**Work required**.
Your answer consists of the lines in the data that contain "value". Copy each of them.
§
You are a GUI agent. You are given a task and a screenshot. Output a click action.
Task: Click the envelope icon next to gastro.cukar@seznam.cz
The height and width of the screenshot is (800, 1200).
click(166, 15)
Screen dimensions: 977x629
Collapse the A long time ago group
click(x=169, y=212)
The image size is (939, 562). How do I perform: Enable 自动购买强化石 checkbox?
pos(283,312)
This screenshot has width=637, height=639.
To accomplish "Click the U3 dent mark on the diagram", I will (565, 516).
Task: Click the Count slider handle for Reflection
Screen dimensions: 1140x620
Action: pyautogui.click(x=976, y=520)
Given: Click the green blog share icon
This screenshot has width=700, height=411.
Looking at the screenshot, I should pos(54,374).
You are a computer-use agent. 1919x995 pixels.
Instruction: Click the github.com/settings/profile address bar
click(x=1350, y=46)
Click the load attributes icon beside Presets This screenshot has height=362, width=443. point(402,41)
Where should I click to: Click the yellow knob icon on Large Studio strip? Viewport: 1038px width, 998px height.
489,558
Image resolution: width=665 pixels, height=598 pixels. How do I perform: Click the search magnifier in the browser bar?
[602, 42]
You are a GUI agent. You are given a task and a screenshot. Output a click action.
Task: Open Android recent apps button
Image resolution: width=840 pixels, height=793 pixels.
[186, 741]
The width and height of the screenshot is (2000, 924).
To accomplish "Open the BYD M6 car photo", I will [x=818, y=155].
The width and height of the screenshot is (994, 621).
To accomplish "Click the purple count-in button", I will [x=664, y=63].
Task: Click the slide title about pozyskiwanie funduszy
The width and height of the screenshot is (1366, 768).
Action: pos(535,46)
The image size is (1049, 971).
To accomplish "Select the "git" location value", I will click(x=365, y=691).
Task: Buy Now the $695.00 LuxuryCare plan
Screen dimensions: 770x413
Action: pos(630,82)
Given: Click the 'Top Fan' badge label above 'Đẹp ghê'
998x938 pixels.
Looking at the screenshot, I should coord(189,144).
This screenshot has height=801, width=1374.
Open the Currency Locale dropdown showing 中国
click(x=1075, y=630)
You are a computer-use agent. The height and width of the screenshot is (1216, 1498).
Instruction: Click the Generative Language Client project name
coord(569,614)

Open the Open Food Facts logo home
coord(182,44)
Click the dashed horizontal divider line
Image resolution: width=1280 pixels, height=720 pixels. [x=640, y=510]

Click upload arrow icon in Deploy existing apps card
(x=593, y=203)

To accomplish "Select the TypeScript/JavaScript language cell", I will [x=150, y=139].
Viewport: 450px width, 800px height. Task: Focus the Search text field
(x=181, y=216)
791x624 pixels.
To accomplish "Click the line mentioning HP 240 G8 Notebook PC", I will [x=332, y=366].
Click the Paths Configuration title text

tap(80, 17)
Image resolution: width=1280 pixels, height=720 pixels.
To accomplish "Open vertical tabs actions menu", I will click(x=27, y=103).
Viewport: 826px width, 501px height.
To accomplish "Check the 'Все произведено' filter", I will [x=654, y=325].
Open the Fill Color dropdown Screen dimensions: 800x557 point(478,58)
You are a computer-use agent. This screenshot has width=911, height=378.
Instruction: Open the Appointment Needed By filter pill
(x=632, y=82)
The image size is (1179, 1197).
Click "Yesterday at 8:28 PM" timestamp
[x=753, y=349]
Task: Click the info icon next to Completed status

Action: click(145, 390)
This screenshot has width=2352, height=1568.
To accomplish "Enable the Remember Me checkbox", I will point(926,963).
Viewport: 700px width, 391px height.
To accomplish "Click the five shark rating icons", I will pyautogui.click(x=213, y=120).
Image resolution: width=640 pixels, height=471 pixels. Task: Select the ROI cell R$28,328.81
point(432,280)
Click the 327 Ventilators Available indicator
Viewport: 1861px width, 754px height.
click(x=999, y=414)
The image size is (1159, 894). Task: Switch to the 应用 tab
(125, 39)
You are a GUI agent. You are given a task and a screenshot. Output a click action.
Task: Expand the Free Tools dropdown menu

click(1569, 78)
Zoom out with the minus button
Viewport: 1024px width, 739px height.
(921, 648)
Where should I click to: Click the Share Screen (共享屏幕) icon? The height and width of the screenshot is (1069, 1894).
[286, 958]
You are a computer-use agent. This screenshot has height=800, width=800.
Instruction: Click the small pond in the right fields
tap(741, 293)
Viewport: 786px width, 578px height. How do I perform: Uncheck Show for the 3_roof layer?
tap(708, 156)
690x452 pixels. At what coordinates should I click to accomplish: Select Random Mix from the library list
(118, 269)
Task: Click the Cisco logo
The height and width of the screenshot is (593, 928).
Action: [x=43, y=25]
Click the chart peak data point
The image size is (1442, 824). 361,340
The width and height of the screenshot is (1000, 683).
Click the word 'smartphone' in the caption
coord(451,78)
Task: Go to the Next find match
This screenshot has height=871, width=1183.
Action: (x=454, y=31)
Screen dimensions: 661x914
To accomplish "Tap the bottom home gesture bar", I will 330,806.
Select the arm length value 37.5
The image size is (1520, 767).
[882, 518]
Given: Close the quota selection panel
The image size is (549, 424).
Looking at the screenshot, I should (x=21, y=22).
§
**Output for this exercise**.
To accomplish "Select the "git" location value", I will click(x=365, y=691).
Select the arm length value 37.5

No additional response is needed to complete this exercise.